Among the entries below, one line contains "Where should I" and another contains "Tap the Historia". Transcribe those two lines and every line between them, exactly.

Study material -
▶

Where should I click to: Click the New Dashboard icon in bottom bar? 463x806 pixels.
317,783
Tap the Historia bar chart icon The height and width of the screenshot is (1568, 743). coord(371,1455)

◀
▶

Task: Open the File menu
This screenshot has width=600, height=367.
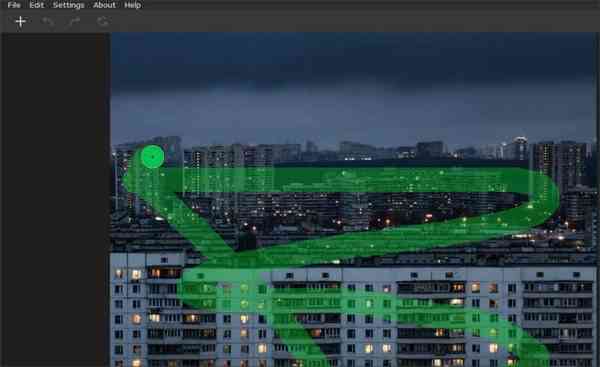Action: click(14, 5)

◀

Task output -
Where should I click to: Click the New Dashboard icon in bottom bar? 463x806 pixels.
317,783
Tap the Historia bar chart icon The height and width of the screenshot is (1568, 743). coord(371,1455)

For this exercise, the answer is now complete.